Taking Wikipedia as an example, readers build up an article piece by piece to
create a long text article. However, much of the information inside the
article can be better represented as data. Articles are rigid, and the text
inside them cannot be manipulated easily. For example, instead of a long
article, a biography can be represented as a timeline of events. That timeline
of events (as data) can then be manipulated (filtered and sorted) by the end
user to give whatever view they want. It's not just a matter of following a
trail (as the Bush text says), but of collecting the information as you go.

Instead of acting as a database of facts or events, Wikipedia acts like a book
(a paper encyclopedia). Sure it has interlinked pages, but that's where it
stops. Because it acts like a book it seems acceptable to have its external
links represented as footnotes in a reference section under the main text.
Federated wiki runs into the same problem too because it's focus is also on
articles -- the result of collaboration is a page that cannot act as data.

But the web is not a book and both articles and footnotes (and lack of other
multimedia features) are not native to the way it functions.

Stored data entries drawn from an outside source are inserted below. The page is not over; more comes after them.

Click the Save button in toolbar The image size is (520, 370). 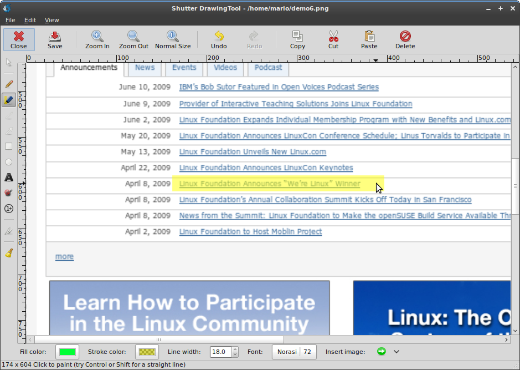[55, 40]

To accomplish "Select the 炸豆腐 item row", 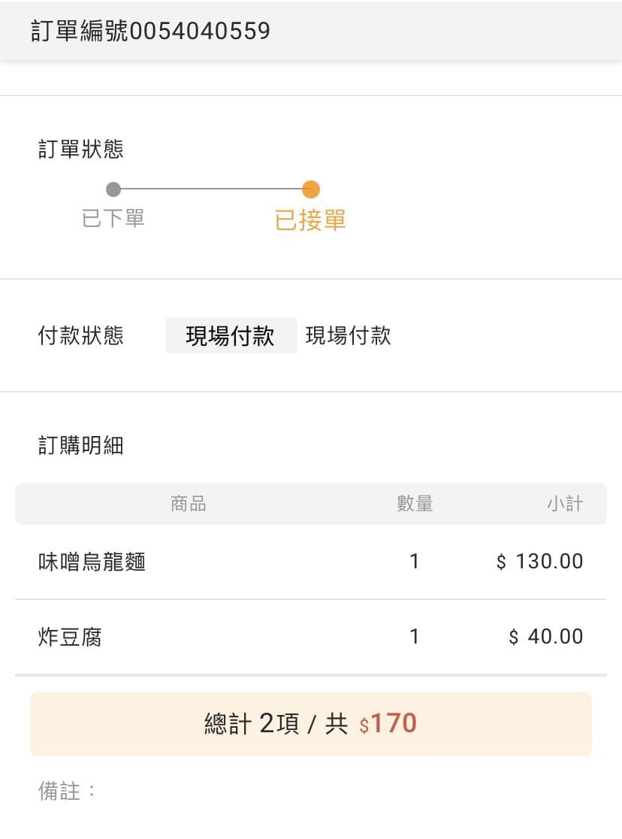I will pos(311,637).
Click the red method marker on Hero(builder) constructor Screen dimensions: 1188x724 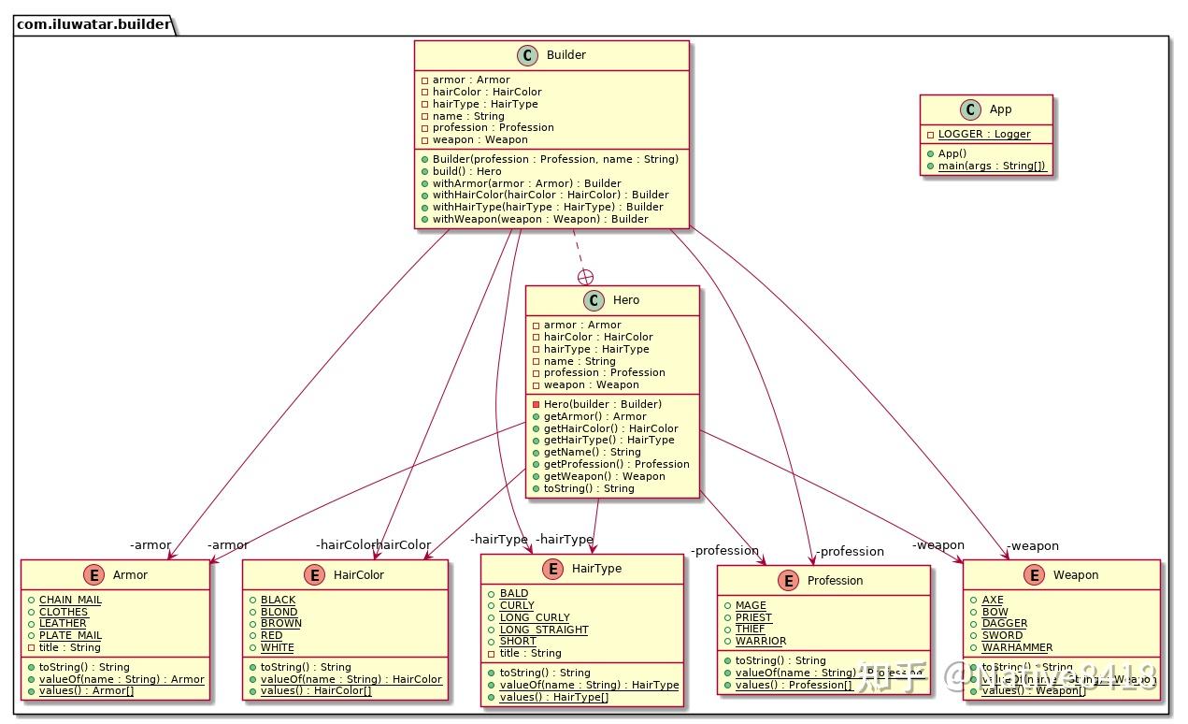point(538,404)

I think there are
many better solutions to this problem than going back to footnotes. The medium
is the message and solutions need to stop trying to make the web work like a
book, but to make it work for the web.

I have been working on much of the above on my site. I got round the footnotes
issue by placing the source link on the _verbs_ in the text, while internal
linking is handled by nouns. [http://newslines.org/blog/wikipedias-broken-
links/](http://newslines.org/blog/wikipedias-broken-links/)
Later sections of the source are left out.